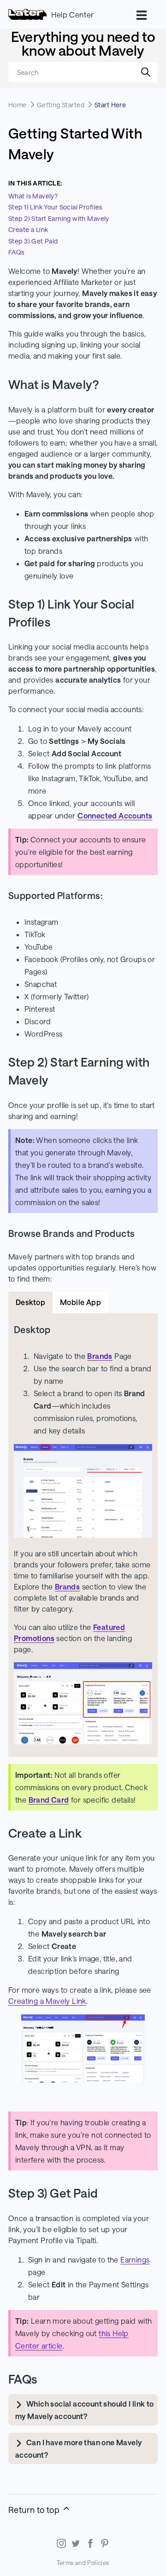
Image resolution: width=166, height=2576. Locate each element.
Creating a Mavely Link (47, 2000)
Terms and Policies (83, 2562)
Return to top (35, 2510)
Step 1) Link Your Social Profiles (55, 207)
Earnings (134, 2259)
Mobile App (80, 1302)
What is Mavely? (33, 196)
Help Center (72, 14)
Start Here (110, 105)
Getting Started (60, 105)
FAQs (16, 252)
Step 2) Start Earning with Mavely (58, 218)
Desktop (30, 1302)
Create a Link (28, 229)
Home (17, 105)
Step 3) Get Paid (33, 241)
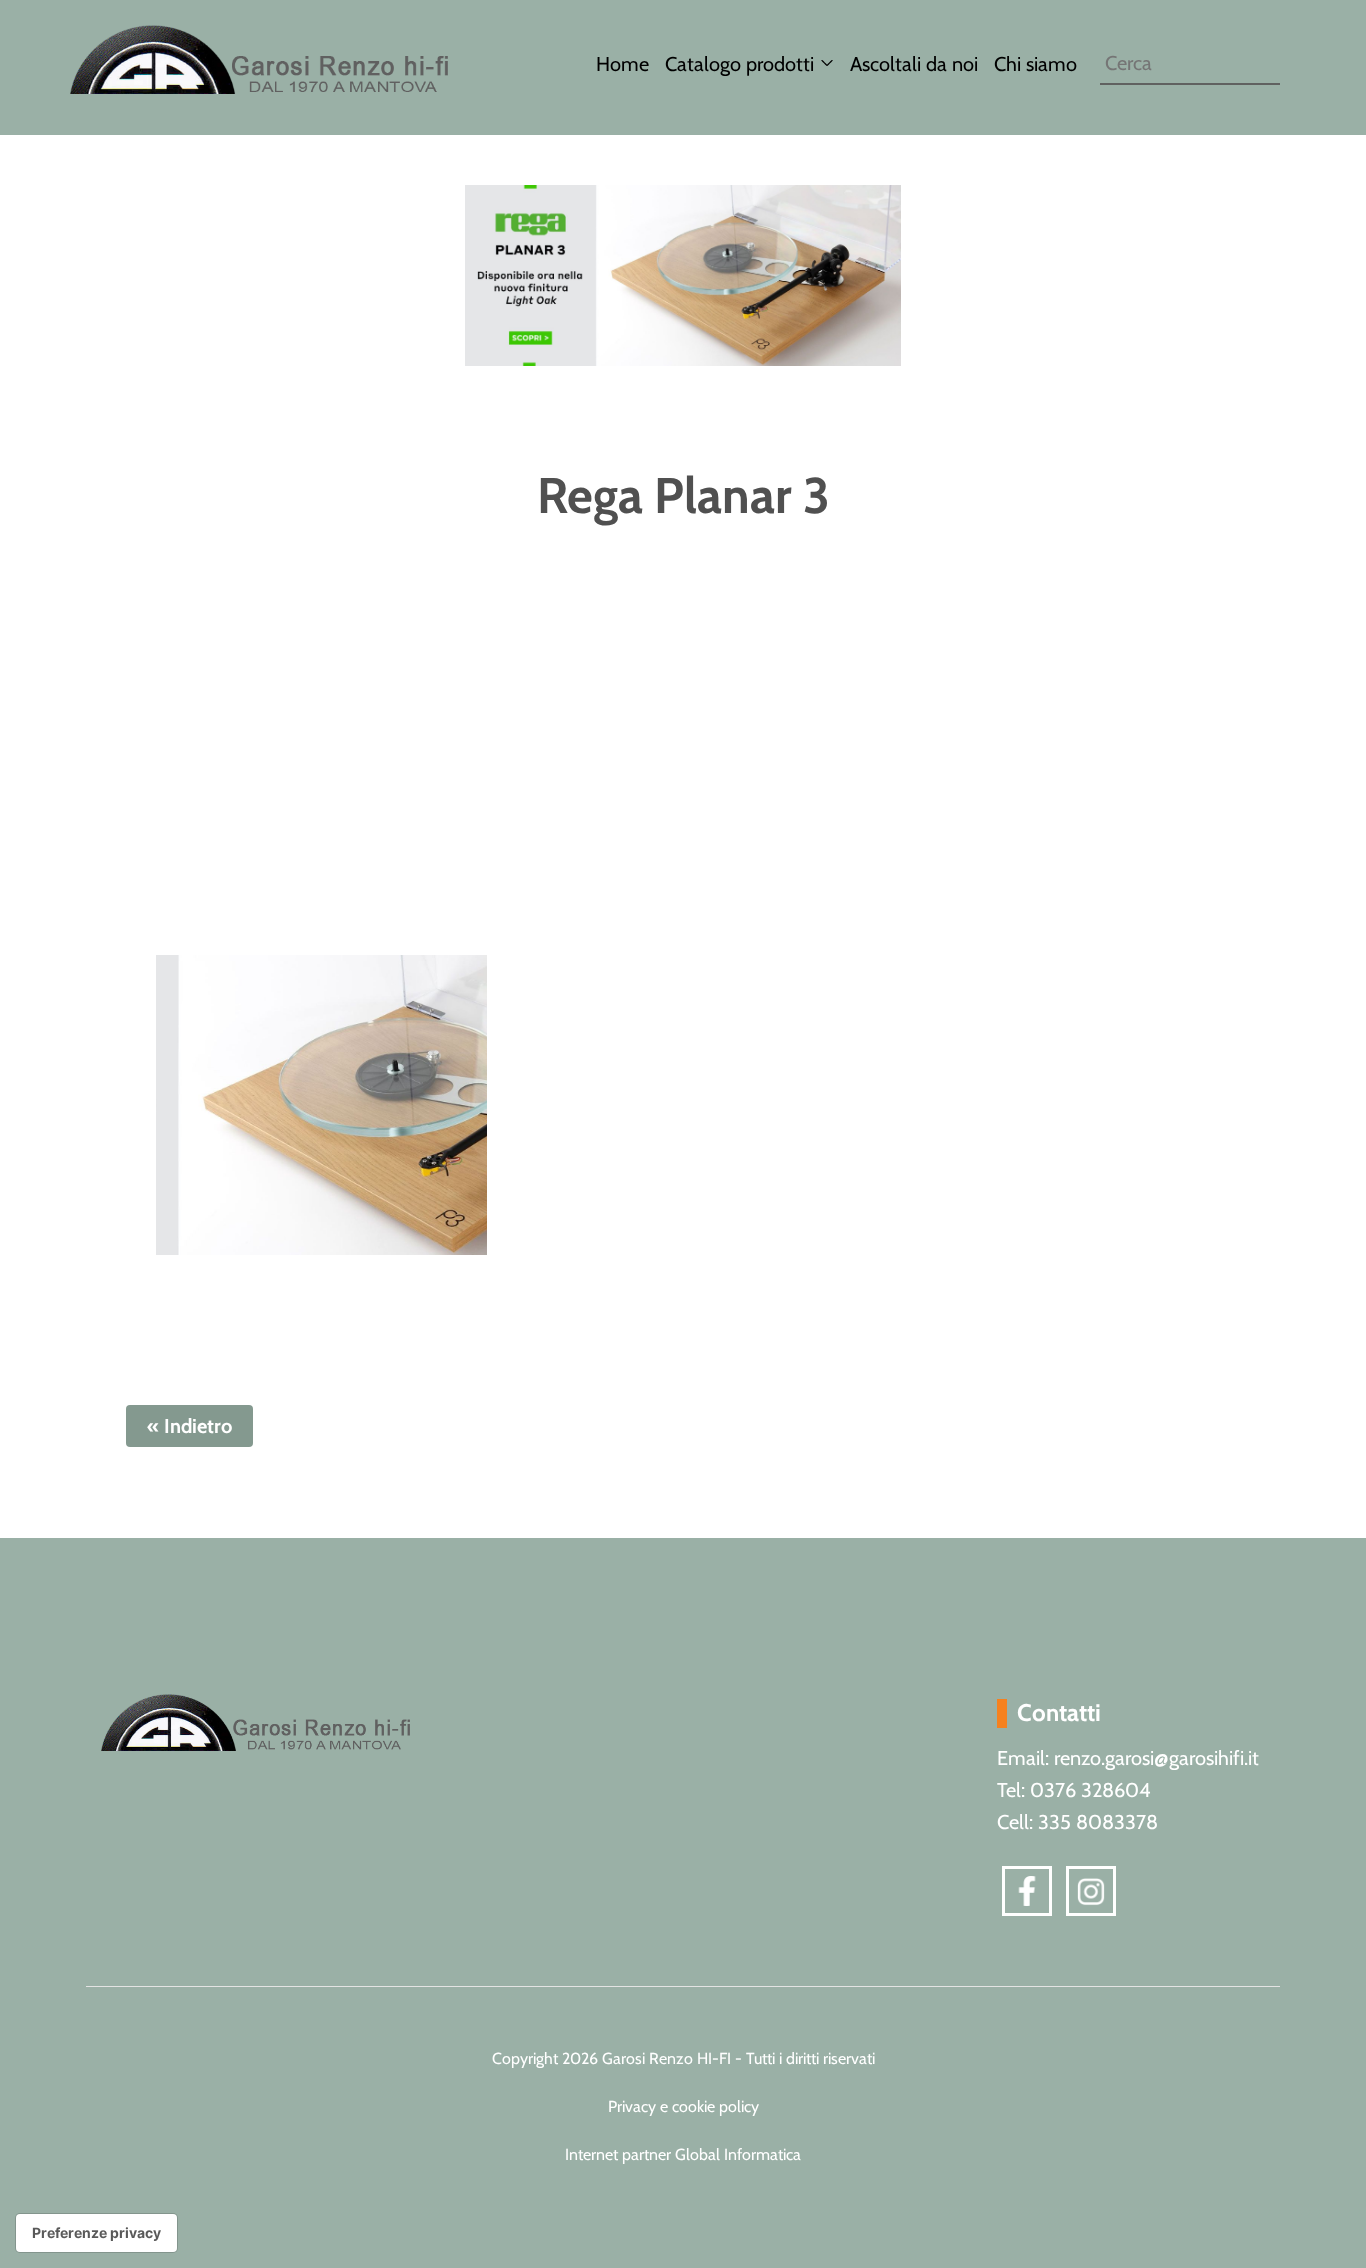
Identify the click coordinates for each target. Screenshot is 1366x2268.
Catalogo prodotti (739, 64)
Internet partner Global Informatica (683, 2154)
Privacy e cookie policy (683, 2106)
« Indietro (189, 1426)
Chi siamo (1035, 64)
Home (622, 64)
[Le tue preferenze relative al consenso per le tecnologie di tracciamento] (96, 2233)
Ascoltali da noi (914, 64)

------------------------------------------------

Problem to work on.
Retype the full listing exactly; pictures stay out.

Completed task.
Image resolution: width=166, height=2576. Locate each element.
Creating a Mavely Link (47, 2000)
Terms and Policies (83, 2562)
Return to top (35, 2510)
Step 1) Link Your Social Profiles (55, 207)
Earnings (134, 2259)
Mobile App (80, 1302)
What is Mavely? (33, 196)
Help Center (72, 14)
Start Here (110, 105)
Getting Started (60, 105)
FAQs (16, 252)
Step 2) Start Earning with Mavely (58, 218)
Desktop (30, 1302)
Create a Link (28, 229)
Home (17, 105)
Step 3) Get Paid (33, 241)
Identify the click coordinates for each target. Screenshot is 1366x2268.
Catalogo prodotti (739, 64)
Internet partner Global Informatica (683, 2154)
Privacy e cookie policy (683, 2106)
« Indietro (189, 1426)
Chi siamo (1035, 64)
Home (622, 64)
[Le tue preferenze relative al consenso per le tecnologie di tracciamento] (96, 2233)
Ascoltali da noi (914, 64)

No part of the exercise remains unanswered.